Parmi les croyances qui tiennent le plus au cœur des Chinois il faut citer en première ligne celle qui se rattache au culte des ancêtres. C’est la base même de la vie morale en Chine.

Honorer les ancêtres, leur rendre un culte, est un devoir aussi important que celui de la prière chez les chrétiens. Il n’en existe pas de plus grand ni de plus populaire.

Chaque famille honore ses ancêtres. Leurs noms sont inscrits sur des tablettes qui portent en même temps la mention des services rendus par chacun d’eux et les titres qu’ils ont obtenus de leur vivant. Ces tablettes sont placées dans l’ordre même de la filiation de manière à représenter une sorte d’arbre généalogique, et, selon la fortune des familles, le monument des ancêtres peut recevoir les proportions magnifiques d’un temple où réside éternellement, comme un feu sacré, l’âme de la famille. Ce temple est la demeure des ancêtres, et c’est là qu’à des dates fixes tous les membres de la famille se réunissent pour honorer ceux qui ne sont plus, et donner à leur mémoire l’hommage de la reconnaissance.
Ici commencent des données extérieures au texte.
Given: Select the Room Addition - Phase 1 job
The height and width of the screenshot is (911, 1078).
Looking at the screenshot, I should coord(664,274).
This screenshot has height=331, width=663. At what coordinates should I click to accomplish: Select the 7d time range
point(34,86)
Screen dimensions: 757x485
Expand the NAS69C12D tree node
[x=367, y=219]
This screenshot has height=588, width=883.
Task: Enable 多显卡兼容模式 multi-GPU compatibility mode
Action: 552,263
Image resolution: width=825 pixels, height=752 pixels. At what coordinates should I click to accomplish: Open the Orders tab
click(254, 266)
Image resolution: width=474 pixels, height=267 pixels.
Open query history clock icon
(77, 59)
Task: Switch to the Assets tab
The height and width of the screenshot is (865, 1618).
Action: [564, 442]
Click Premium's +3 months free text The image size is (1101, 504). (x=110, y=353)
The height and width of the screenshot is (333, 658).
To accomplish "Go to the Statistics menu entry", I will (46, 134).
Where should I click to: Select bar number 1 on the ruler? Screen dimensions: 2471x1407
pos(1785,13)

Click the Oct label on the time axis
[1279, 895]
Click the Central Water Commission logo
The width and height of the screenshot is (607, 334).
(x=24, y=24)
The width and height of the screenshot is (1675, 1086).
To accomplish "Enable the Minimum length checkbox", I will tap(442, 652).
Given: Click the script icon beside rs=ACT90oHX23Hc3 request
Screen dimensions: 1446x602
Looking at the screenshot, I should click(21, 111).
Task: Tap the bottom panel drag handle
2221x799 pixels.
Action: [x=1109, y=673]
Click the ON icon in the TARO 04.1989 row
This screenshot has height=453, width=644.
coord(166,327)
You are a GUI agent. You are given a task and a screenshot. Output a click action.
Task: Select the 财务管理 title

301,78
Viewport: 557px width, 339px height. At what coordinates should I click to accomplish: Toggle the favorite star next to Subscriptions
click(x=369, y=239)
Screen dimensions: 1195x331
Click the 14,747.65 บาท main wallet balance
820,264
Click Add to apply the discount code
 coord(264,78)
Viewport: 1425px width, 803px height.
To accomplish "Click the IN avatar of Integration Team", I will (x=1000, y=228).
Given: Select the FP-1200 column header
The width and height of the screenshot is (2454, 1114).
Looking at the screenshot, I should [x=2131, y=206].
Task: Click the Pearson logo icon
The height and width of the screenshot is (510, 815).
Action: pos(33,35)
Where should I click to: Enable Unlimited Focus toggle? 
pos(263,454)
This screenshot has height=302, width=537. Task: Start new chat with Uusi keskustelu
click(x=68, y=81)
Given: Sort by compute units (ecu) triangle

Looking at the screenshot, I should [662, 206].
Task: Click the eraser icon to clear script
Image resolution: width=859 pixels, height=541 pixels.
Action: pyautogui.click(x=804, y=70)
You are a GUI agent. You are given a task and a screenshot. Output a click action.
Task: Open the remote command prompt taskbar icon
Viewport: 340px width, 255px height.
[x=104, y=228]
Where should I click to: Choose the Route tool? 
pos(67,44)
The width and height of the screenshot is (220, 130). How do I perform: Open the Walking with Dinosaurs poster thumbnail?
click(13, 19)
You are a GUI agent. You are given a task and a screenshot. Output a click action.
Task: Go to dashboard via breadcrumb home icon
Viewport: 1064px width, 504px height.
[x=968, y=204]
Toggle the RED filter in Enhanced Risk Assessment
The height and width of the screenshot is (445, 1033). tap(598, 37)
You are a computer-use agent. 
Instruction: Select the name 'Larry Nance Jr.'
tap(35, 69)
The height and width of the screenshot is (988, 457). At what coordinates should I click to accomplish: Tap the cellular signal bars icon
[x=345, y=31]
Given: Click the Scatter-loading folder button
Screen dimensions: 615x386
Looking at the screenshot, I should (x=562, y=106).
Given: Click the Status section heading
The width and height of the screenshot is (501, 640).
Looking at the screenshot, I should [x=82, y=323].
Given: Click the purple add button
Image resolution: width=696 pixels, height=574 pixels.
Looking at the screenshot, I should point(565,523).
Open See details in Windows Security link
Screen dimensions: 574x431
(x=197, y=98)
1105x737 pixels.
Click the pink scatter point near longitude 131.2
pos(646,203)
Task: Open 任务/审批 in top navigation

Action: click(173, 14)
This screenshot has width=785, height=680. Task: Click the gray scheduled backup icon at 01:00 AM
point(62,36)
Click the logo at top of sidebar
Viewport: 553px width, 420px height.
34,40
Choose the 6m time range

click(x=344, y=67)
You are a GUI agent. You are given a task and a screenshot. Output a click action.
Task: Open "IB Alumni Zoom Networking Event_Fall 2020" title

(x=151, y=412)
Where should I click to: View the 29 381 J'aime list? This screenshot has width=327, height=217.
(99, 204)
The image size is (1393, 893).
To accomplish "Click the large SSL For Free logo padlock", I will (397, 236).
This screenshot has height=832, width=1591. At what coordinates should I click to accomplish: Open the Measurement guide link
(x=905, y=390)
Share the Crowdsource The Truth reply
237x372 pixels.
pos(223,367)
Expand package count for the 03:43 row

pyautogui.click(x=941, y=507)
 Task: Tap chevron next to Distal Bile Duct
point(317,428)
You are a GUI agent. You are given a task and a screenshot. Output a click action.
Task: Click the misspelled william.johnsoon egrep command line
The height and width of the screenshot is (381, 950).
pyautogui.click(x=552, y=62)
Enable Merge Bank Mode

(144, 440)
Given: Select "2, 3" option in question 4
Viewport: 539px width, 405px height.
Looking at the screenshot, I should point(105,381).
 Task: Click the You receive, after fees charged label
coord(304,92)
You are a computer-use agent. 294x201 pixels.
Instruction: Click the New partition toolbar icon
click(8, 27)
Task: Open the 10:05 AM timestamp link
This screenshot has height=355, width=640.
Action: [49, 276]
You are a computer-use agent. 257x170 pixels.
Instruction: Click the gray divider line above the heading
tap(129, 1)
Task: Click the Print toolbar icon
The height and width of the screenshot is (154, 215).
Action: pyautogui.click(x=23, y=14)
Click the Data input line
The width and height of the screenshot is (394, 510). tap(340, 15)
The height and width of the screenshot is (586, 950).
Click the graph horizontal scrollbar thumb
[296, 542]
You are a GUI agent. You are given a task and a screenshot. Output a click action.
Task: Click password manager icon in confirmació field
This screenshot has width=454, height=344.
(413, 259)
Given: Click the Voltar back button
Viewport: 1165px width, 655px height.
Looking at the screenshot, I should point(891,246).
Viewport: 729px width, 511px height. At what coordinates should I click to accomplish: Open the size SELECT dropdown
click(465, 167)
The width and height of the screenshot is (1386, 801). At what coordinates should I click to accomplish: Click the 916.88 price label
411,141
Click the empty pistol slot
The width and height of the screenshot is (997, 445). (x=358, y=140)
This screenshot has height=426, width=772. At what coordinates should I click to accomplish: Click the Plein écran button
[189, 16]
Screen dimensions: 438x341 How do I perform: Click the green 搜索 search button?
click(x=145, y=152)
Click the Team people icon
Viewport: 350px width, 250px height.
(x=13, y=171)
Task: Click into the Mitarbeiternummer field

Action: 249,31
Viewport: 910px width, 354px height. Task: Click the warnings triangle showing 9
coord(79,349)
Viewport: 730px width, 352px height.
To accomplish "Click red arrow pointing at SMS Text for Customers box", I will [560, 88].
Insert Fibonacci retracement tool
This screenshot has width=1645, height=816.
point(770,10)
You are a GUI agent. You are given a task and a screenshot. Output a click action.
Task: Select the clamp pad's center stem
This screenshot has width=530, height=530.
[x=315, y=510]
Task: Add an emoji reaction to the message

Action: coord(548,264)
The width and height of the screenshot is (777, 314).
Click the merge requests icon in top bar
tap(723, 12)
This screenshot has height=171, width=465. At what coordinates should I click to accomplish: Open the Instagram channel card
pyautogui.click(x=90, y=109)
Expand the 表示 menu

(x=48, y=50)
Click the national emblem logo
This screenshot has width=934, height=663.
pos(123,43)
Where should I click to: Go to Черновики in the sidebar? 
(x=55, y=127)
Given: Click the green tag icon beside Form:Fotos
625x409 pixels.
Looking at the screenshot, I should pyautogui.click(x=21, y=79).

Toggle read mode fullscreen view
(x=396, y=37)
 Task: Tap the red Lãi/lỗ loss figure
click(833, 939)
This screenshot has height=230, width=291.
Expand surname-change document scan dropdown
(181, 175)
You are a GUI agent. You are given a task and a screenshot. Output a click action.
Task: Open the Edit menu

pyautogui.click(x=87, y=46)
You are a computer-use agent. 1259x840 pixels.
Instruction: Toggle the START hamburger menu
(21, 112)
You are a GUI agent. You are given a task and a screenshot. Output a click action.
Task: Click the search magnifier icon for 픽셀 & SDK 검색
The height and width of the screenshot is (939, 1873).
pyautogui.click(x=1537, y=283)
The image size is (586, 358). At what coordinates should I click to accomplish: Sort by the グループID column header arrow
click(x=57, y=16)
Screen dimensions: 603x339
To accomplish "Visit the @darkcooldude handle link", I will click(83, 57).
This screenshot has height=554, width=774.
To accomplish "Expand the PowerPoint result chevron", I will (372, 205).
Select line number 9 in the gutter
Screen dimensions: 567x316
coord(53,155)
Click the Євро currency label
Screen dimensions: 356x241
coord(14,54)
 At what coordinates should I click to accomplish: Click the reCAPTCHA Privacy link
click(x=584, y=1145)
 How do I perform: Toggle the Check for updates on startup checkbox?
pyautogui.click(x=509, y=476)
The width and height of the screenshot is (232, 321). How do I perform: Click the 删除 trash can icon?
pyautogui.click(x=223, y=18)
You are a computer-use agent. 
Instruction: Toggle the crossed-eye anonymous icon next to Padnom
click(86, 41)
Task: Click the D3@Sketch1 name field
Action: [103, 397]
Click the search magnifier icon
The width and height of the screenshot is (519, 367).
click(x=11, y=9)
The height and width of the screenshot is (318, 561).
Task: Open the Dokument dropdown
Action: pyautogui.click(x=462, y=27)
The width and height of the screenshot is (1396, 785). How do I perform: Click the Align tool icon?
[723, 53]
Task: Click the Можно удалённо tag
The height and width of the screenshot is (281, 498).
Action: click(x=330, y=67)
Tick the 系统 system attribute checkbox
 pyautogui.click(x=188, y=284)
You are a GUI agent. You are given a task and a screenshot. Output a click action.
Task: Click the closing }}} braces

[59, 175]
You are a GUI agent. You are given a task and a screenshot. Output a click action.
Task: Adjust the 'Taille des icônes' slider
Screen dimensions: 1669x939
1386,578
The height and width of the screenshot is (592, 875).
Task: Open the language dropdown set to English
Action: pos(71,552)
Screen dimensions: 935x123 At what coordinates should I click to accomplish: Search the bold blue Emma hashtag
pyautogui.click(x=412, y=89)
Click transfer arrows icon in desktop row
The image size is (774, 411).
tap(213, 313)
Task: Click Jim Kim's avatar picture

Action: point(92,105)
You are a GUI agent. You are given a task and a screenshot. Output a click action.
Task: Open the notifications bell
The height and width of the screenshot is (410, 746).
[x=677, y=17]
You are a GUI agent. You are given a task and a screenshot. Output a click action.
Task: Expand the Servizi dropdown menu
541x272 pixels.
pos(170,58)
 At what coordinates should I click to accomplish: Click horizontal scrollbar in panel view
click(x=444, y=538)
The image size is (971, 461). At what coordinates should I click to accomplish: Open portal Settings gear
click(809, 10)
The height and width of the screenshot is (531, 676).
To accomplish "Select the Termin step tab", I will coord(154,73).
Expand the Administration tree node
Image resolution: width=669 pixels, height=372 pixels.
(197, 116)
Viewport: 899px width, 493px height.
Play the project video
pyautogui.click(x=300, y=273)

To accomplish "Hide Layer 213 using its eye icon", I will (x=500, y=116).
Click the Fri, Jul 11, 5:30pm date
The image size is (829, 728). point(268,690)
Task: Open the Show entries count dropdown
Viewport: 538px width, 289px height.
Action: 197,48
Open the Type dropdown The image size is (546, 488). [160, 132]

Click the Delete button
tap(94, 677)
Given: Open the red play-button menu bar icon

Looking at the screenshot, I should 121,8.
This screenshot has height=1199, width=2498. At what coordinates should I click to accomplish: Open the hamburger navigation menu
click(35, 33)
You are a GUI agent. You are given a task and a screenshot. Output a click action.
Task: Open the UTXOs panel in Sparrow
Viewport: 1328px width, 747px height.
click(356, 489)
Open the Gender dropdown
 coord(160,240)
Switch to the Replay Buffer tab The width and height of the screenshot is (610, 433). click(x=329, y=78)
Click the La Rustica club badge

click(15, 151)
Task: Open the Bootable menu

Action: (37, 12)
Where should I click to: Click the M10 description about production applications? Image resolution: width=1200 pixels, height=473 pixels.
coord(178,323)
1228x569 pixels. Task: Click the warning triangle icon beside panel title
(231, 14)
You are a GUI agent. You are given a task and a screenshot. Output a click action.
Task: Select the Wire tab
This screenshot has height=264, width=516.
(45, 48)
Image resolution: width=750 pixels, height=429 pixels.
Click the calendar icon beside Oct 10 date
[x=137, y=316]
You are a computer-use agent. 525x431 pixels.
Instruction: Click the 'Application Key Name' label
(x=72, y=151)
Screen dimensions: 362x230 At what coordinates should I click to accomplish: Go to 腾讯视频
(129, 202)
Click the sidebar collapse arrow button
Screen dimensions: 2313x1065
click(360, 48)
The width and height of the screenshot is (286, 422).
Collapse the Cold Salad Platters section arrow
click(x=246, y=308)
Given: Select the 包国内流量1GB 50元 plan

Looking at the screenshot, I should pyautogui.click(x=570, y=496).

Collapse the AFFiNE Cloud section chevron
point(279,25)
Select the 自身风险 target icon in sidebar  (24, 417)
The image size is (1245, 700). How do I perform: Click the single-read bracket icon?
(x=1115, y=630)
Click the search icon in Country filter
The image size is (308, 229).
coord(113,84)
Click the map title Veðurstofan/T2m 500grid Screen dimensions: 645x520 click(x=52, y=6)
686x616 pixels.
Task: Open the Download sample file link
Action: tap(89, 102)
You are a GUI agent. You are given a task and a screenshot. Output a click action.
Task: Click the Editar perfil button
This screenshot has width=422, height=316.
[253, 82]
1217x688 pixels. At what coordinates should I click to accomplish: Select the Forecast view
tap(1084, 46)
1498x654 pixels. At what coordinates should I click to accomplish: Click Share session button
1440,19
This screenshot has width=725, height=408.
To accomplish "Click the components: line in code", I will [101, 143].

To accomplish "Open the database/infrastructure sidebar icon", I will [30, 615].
Ce culte existe dans toute la Chine, dans les plus humbles comme dans les plus opulentes familles. Il constitue l’honneur même de la famille.

J’éprouve une certaine gêne à faire connaître ces mœurs et à en faire l’éloge dans la société européenne, où elles sont absolument opposées à l’idée que l’on se fait des ancêtres ; et je dois m’excuser pour la hardiesse de notre opinion relative à la constitution de la famille, qui est considérée comme formée et de ses membres vivans et des âmes de ceux qui sont morts.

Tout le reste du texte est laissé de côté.